*Work request A*: Write out a passage from the cruising hygiene piece word for word, beginning at the words "On the whole, you" and stopping after "to preserve health.".
*Work request B*:
Answer these questions using the cruising hygiene piece:
(i) How often does plaque need to be broken up for one brushing a day to be enough?
(ii) What does the writer use as a sort of sheet for the sleeping bag?
(iii) Which two things are called very good at killing germs?
*Work request C*: Carry on the cruising hygiene piece from the point where it ends.

Do men brush their teeth morning and night? Geraldine, I think it is a scientifically accepted fact that as long as you break up the plaque every 24 hours, one brushing a day is sufficient. And, by happy discovery, a large body of cruising men has confirmed that swilling the mouth with gin just before bed is equally as efficient in the prevention of caries as is brushing with toothpaste.

As for bed sheets, well that depends on the sissy factor. Real men don’t use bed sheets. They use rough, hairy, woollen blankets or sleeping bags designed for Mt. Everest. I confess that I have a sort of sheet for my sleeping bag, a removable cotton liner, but after you’ve slept in it for two months straight I’ve noticed that it seems to grow little lumps inside like a real woollen blanket, so it’s really quite macho and not as pooftah as you might think.

Geraldine, you can spend too much time worrying about hygiene. There are places in Europe where they only bath once a week. There are places in the Sahara where they never bath, and never shower either. It’s true that their average lifespan is 23 years, but nobody has ever actually proved it’s because of lack of hygiene.

On the whole, you will find that the cruising life is very healthy. Strong sunshine and salt water are very good at killing germs. And those few germs that don’t die immediately will surely succumb when they eventually drift down and get swallowed up by that seething, squirming mass of micro-wildlife in your bilge.

Go for it, Geraldine. Go for the beautiful beaches and the glorious crystal-clear water; go for the romantic tropical nights and the soft trade winds brushing the coconut palms with silver moonshine. And let hygiene take its chance.

Today’s Thought
A man’s own observation, what he finds good of and what he finds hurt of, is the best physic to preserve health.

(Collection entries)
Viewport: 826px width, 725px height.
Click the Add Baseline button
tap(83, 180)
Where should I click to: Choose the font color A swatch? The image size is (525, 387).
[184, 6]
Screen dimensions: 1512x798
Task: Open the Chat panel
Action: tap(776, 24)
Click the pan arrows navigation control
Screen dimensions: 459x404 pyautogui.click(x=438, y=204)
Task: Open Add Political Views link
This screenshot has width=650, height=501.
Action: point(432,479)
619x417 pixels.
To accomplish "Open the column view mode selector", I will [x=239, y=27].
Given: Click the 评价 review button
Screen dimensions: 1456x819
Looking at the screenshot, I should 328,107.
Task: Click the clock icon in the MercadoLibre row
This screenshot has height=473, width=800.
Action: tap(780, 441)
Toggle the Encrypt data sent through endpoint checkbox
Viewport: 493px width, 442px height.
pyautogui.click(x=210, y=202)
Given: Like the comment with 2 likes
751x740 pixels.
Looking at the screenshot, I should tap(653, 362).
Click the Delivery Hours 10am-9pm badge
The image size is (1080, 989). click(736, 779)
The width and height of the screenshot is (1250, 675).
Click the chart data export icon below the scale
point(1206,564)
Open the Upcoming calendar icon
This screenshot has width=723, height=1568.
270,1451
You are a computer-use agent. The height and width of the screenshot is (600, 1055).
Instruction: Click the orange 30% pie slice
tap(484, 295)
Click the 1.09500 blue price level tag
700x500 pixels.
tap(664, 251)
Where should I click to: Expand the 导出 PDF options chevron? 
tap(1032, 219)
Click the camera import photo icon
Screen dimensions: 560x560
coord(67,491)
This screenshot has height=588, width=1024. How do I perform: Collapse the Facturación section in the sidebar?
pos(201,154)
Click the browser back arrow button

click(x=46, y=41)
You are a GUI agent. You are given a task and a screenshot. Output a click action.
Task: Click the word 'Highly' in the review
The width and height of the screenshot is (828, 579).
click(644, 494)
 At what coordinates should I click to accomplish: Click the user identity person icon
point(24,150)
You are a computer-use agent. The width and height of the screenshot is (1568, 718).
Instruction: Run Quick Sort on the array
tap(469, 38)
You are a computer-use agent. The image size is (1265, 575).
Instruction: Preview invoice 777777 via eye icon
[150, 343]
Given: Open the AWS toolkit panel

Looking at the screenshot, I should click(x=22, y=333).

*Response A*:
On the whole, you will find that the cruising life is very healthy. Strong sunshine and salt water are very good at killing germs. And those few germs that don’t die immediately will surely succumb when they eventually drift down and get swallowed up by that seething, squirming mass of micro-wildlife in your bilge.

Go for it, Geraldine. Go for the beautiful beaches and the glorious crystal-clear water; go for the romantic tropical nights and the soft trade winds brushing the coconut palms with silver moonshine. And let hygiene take its chance.

Today’s Thought
A man’s own observation, what he finds good of and what he finds hurt of, is the best physic to preserve health.

*Response B*:
(i) Every 24 hours.
(ii) A removable cotton liner.
(iii) Strong sunshine and salt water.

*Response C*:
— Bacon, Essays: Of Regimen of Health

Rules of Thumb, #110
Hurricane survival at sea. If you should ever be caught out in a small sailboat, remember that you can increase your odds of survival by following certain rules. Hurricanes have two sides, known as the dangerous semicircle and the navigable semicircle — navigable being a comparative term, of course.
In the dangerous semicircle, the whole system’s forward speed of movement is being added to the wind force. In the navigable semicircle, it is subtracted, which makes a large difference.
The dangerous semicircle lies on the right-hand side of the storm track in the Northern hemisphere, facing forward along the track, and the left side in the Southern Hemisphere. So, at the approach of a hurricane, make all possible speed toward the navigable semicircle, and hope for the best.

A yacht club barman I know has invented a drink called the Block and Tackle. It’s one third whiskey, one third brandy, and one third vodka. After one drink you’re ready to run around the block and tackle anything.

(Drop by every Monday, Wednesday, Friday, for a new Mainly about Boats column.)


Mike said...

I think it was Clare Frances writing about 1976 London Observer's Single-handed Transatlantic Race who found that her complexion and hair improved by forgetting about the all the usual girly cleansing business.

Ken said...

I don't know who this guy with the Cape Dory is, but I do know one thing...
...he should not take Geraldine for anything more than a single overnight sail.

Aaron Headly said...

Agreed. I'd only add that daily hygiene's main purpose is to wash off the filth and dirt we encounter every day out in the unclean world.

One of the goals of sailing is to avoid that unclean world. The important shower is the one right before you get on a nice clean boat and sail away.

After that, it's mostly about rinsing the salt off.

And, if Lin Pardey is anyone to go by, clothes, clean or dirty, aren't always needed on a private cruise.

Matt Marsh said...

I know it's an old post, but in case anyone browsing the archives is interested:
The hospital where my lab is located has started using an alcohol-based, foaming, waterless hand cleaner called Deb Microsan. Half a teaspoon of the stuff will kill any nasty bacteria that might be hitching a ride. It has no smell (unlike the 150-proof moonshine stink of the more familiar gel sanitizers), and it doesn't dry out the ladies' skin like the alcohol gels do. It might be worth keeping some in the head or galley if your crew are worried about such things.